La décision de la Cour suprême

Le juge Justice Karakatsanis, siégeant à la Cour suprême du Canada, a infirmé la décision de la Cour d’appel, et a conclu que les prestations du RPC ne constituaient pas des prestations au titre d’une « police d’assurance ».

L’assureur a fait valoir que le sens de l’expression « police d’assurance » devait être interprété dans le contexte de la jurisprudence. L’assureur a invoqué la décision de la Cour suprême dans Canadian Pacific Ltd. c. Gill ([1973] S.C.R. 654) (Gill), où la Cour a conclu que les prestations du RPC étaient de « caractère […] semblable » aux contrats d’assurance aux fins du calcul des dommages-intérêts dans une action statutaire, et en se rapportant aussi à la règle visant les avantages collatéraux.

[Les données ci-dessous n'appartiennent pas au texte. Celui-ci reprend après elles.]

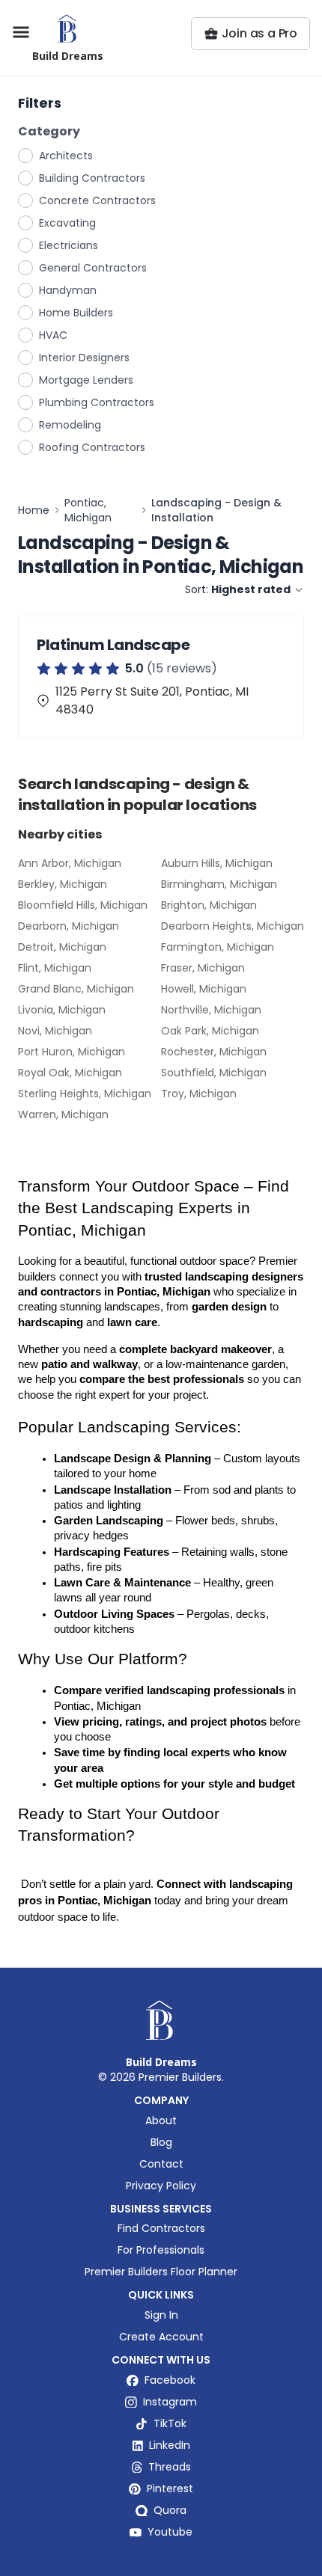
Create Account (161, 2336)
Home (33, 510)
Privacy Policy (161, 2185)
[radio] (26, 154)
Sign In (161, 2314)
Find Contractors (161, 2228)
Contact (161, 2163)
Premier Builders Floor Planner (161, 2271)
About (161, 2120)
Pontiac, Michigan (88, 510)
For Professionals (161, 2249)
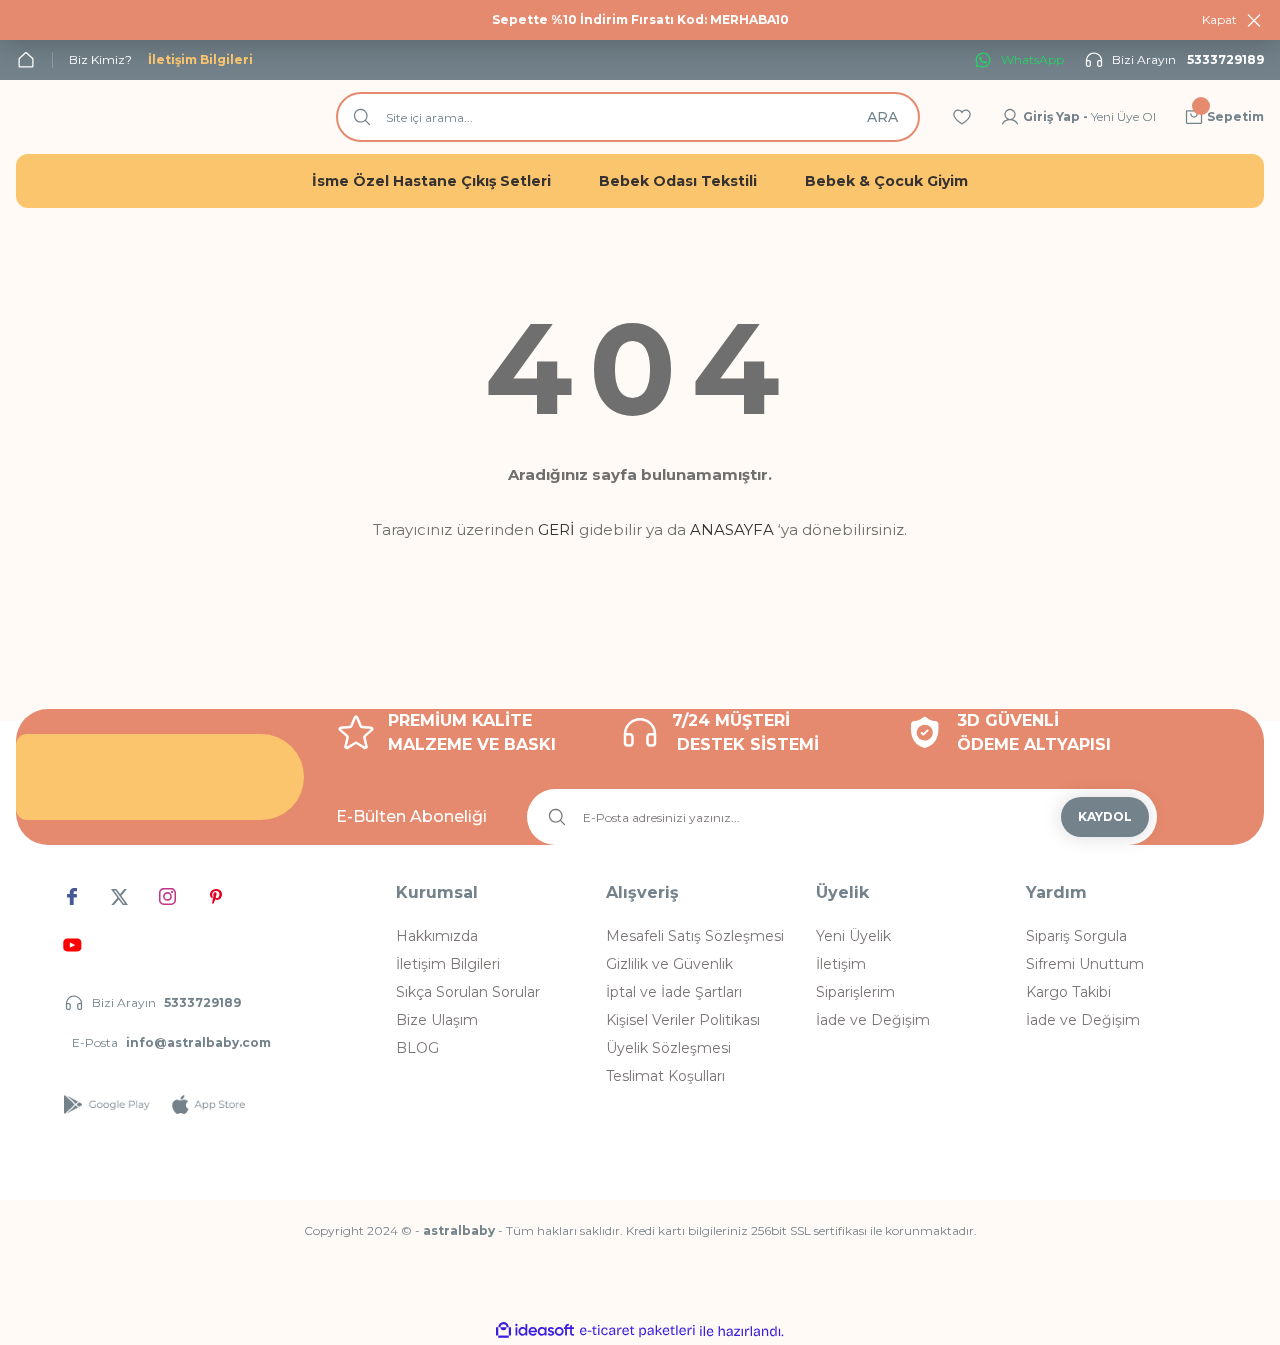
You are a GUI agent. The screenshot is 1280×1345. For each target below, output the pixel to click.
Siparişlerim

Malgré la décision dans Gill, la Cour suprême a indiqué que les mots de l’entente doivent être interprétés selon leur sens ordinaire et de la manière dont ils seraient compris par une « personne ordinaire qui fait une demande d’assurance », et non de la manière dont ils pourraient être perçus par un assureur versé dans les subtilités du droit des assurances. Plus particulièrement, le juge Karakatsanis a indiqué ce qui suit : « L’assureur ne peut se fonder sur sa connaissance spécialisée de la jurisprudence pour proposer une interprétation qui va au-delà du libellé clair de la police. »  La Cour suprême a fait remarquer qu’une « personne ordinaire » n’est pas quelqu’un qui possède une connaissance spécialisée de la jurisprudence pertinente ou des objectifs des assureurs. Une personne ordinaire qui souscrit un avenant SEF 44 comprendrait qu’une « police d’assurance » s’entend d’un contrat d’assurance privé facultatif et non d’un régime obligatoire établi par la loi. Par conséquent, la Cour suprême a conclu que les prestations du RPC n’étaient pas une « police d’assurance » empêchant une indemnisation.

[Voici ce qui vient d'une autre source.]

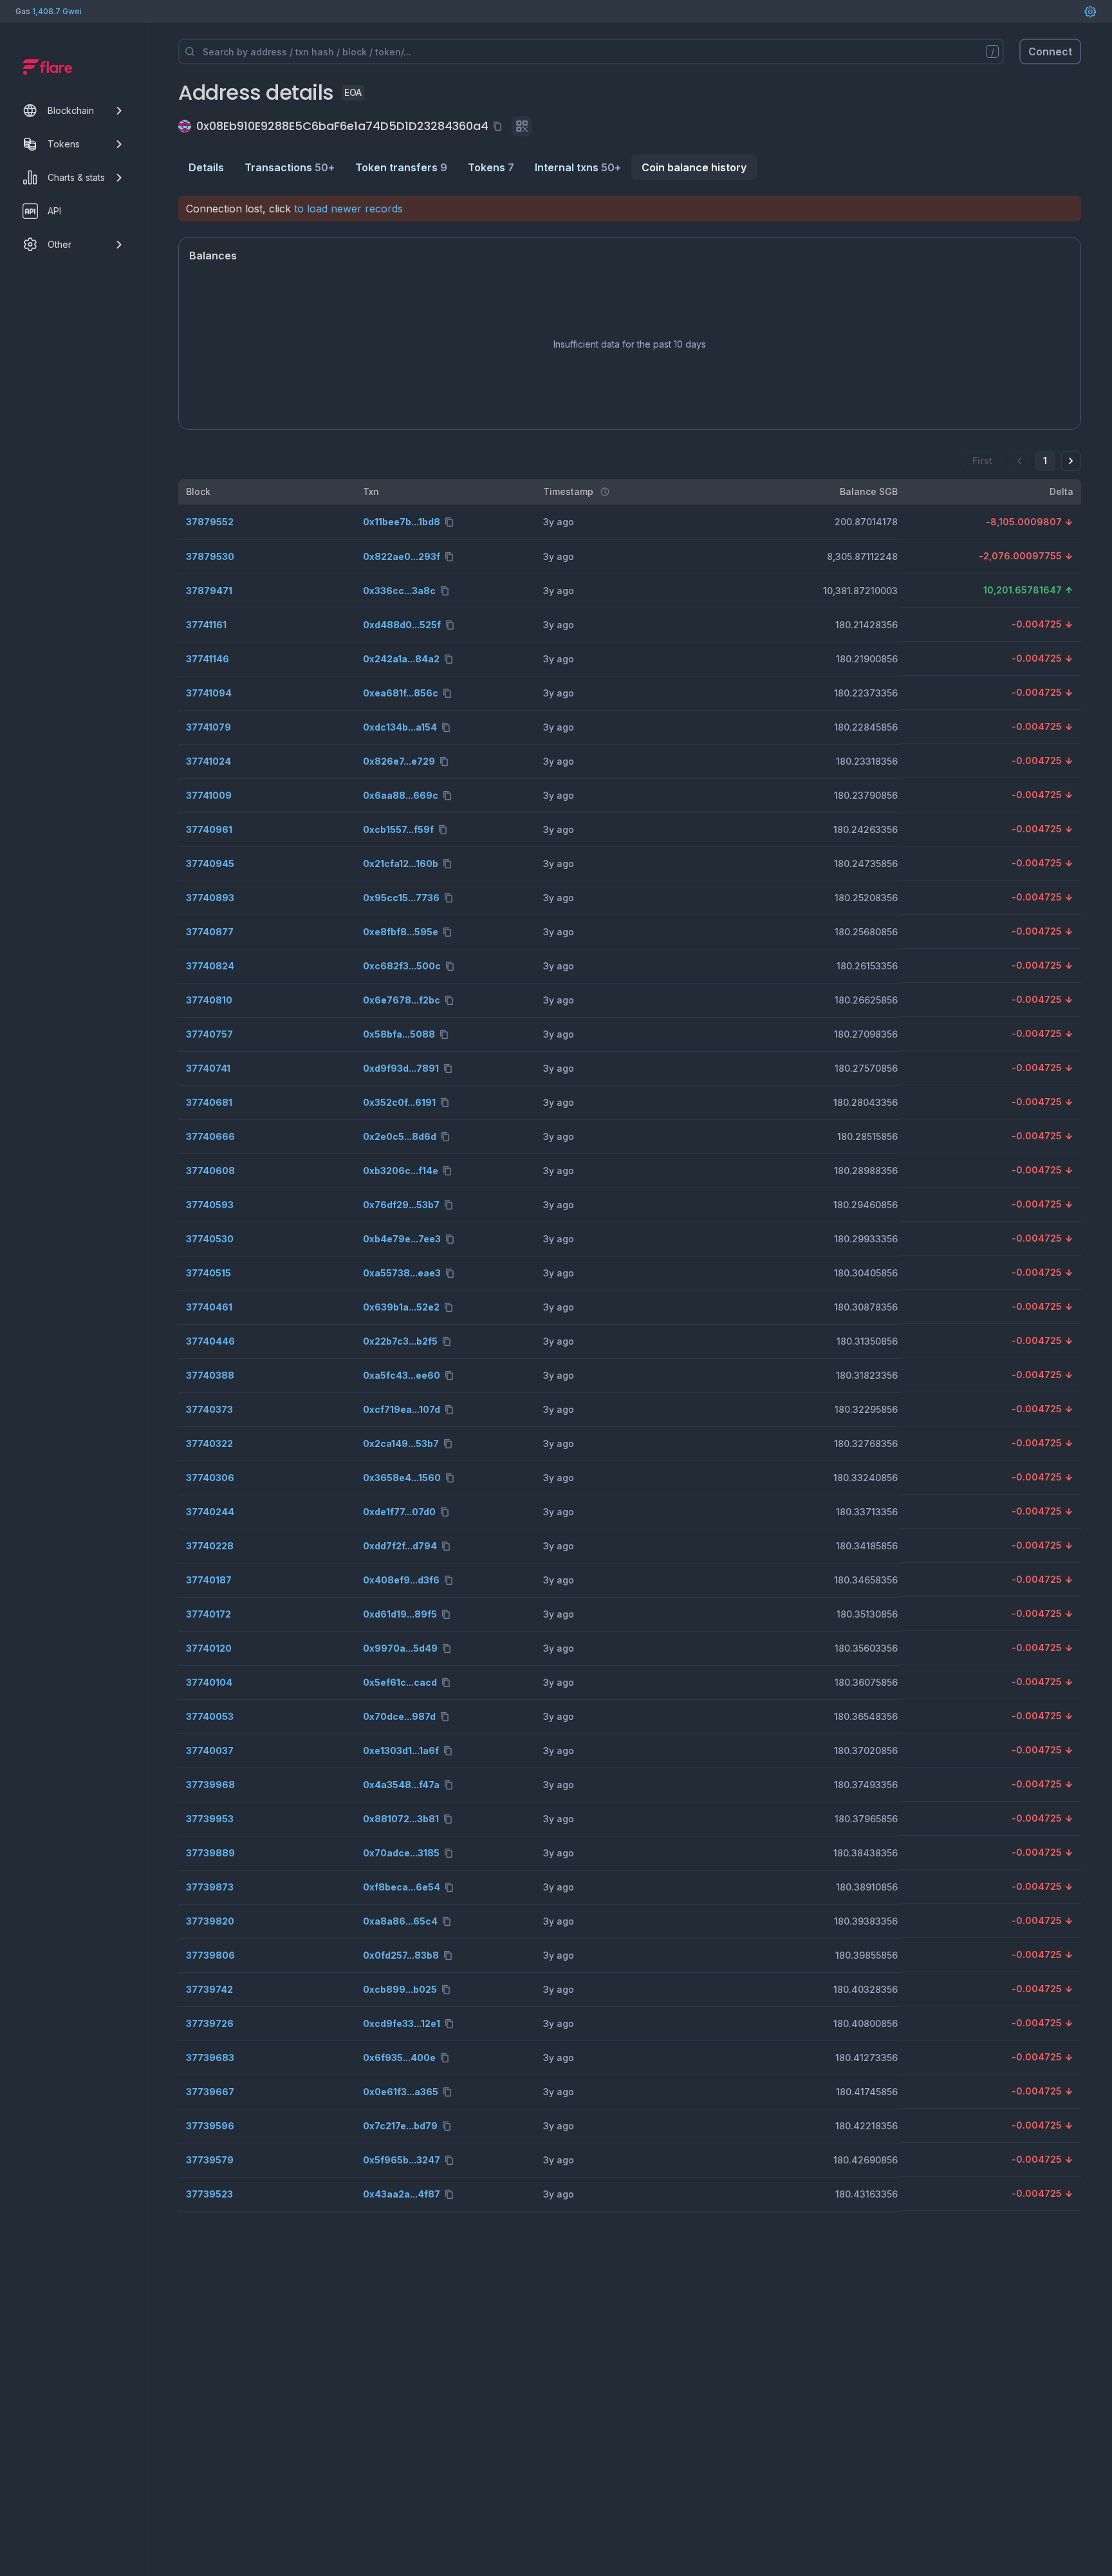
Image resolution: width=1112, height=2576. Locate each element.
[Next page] (1071, 461)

La Cour suprême a aussi affirmé que les contrats ne seront interprétés contra proferentum que si les règles générales d’interprétation ne peuvent pas être utilisées pour dissiper une ambiguïté dans le contrat. La Cour a conclu que, lu dans son ensemble, l’avenant SEF 44 n’était pas ambigu et que le fait que l’assureur ait exprimé une autre interprétation n’a pas établi le caractère raisonnable de l’interprétation de l’assureur ni créé une ambiguïté dans l’entente.

Incidences de la décision Sabean

La décision Sabean comporte deux incidences importantes. Tout d’abord, elle démontre que les tribunaux interpréteront les modalités contractuelles conformément à leur sens ordinaire, et sans recours aux connaissances propres au secteur, lorsqu’une contrepartie n’est pas un participant dans ce secteur. Par conséquent, lorsqu’elles concluent un contrat avec un participant n’étant pas dans le secteur, les compagnies seraient bien avisées de rédiger soigneusement leurs contrats pour s’assurer que les termes ayant un sens spécialisé dans le secteur sont clairement définis de sorte qu’une personne ordinaire en comprenne le sens.

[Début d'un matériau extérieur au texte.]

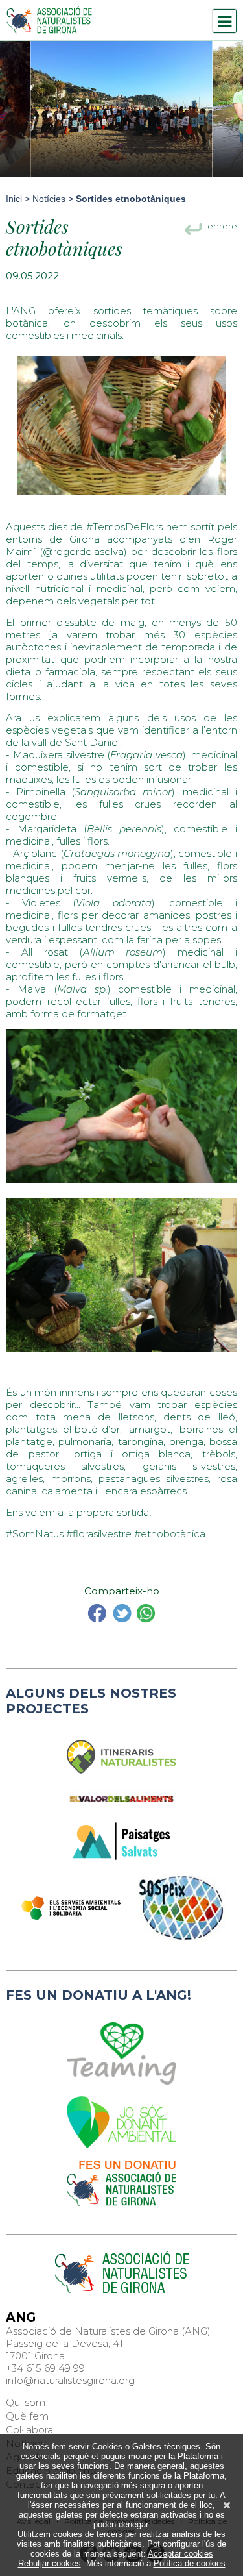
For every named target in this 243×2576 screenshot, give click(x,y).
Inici (14, 198)
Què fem (27, 2416)
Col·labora (29, 2429)
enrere (222, 227)
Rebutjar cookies (49, 2563)
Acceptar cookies (180, 2553)
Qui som (25, 2402)
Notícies (48, 198)
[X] (227, 2505)
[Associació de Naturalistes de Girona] (49, 20)
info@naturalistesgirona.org (70, 2380)
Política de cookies (190, 2563)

Deuxièmement, cette affaire montre que, dans le cas l’un litige quant à l’interprétation appropriée d’une entente, différentes interprétations de libellé ne sont pas nécessairement une indication d’une ambiguïté. Pour qu’une ambiguïté soit soulevée, deux interprétations de caractère raisonnable d’un contrat sont nécessaires et, lorsqu’une interprétation se fonde sur la connaissance spécialisée qui va au-delà du libellé clair du contrat, la Cour peut juger l’interprétation comme n’étant pas raisonnable, ce qui fait en sorte que le sens du libellé ne soulève pas d’ambiguïté.